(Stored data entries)
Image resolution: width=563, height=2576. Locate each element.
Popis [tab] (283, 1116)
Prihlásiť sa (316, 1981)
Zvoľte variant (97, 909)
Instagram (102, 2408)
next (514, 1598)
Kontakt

▶ [WHAT TO WORK ON] Having looked over the entries above, reproduce all of them exactly.

▶ [RESPONSE]
Image resolution: width=563, height=2576. Locate each element.
Popis [tab] (283, 1116)
Prihlásiť sa (316, 1981)
Zvoľte variant (97, 909)
Instagram (102, 2408)
next (514, 1598)
Kontakt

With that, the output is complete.